Big CC Racing
- Company type: Limited
- Industry: Motorsport
- Predecessor: Big CC Motorcycles
- Founded: 1995; 31 years ago
- Founder: Sean Mills
- Headquarters: Wokingham, United Kingdom
- Area served: Worldwide
- Key people: Sean Mills
- Products: Motorcycle turbocharger system
- Services: Performance tuning
- Owner: Sean Mills
- Number of employees: 3
- Website: bigccracing.com

= Big CC Racing =

Motorcycle tuning company

Big CC Racing is a British motorcycle tuning company based in Wokingham, United Kingdom, specialising in custom turbo applications for Suzuki Hayabusa and other motorcycle models.

Big CC Racing creates high performance, but also supports sensible turbo systems for the road with technical knowledge.

== History ==
Sean Mills, the company owner and engineer, is known for building motorcycle engines with a power output of up to 1000 hp.

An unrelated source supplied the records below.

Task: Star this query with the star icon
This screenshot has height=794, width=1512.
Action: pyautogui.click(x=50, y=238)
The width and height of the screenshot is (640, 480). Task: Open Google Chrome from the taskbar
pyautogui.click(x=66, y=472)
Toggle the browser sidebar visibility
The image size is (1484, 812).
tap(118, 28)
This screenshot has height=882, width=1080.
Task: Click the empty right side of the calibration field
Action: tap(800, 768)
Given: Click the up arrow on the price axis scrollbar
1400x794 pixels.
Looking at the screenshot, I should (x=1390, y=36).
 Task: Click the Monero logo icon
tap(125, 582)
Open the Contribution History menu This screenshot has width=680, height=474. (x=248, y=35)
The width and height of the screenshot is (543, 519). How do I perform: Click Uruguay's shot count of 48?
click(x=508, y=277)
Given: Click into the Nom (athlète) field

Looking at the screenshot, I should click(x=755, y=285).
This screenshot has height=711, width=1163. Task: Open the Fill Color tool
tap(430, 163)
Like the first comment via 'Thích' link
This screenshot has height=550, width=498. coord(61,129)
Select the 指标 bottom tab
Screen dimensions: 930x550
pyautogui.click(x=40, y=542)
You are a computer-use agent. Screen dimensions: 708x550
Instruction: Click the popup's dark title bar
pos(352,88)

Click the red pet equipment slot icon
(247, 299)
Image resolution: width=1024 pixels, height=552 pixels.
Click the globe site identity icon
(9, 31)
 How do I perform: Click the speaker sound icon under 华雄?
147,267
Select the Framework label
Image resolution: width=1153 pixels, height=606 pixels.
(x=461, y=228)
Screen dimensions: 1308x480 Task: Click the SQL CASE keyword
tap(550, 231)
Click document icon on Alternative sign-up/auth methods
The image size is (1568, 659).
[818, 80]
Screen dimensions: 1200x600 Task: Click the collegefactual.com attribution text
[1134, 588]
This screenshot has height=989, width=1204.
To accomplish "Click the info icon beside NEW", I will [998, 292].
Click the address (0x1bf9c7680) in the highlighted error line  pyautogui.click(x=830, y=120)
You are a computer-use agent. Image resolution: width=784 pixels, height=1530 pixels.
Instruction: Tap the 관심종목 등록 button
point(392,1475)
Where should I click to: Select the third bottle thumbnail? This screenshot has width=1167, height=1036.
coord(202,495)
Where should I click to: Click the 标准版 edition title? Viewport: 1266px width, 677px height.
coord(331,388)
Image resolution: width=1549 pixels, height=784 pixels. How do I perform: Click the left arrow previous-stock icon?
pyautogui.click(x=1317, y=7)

In 2014, Sean Mills entered the Summer Nationals at Santa Pod Raceway with his Suzuki Hayabusa, where he later set a record in the Competition Bike class in 2017. From 2015 to 2020, Sean Mills made a name for himself in racing under 8.0 seconds.

Before 2018, Sean Mills developed turbocharged motorcycles ranging from 300 hp to 600 hp and has put Zef Eisenberg's 350 hp machine on track at over 201.6 mph.

==Other achievements==

Big CC Racing built a copy of the previously built 1000 hp motorcycle Project Pisstake and presented a street-legal vehicle, a 1000 hp Hayabusa, with a speed of over 250 mph.

The same motorcycle reached top speeds of over 271.8 mph over a distance of 400 metres in 2018 and 273.4 mph in 2019. Sean Mills may have built the fastest street legal Hayabusa in the world.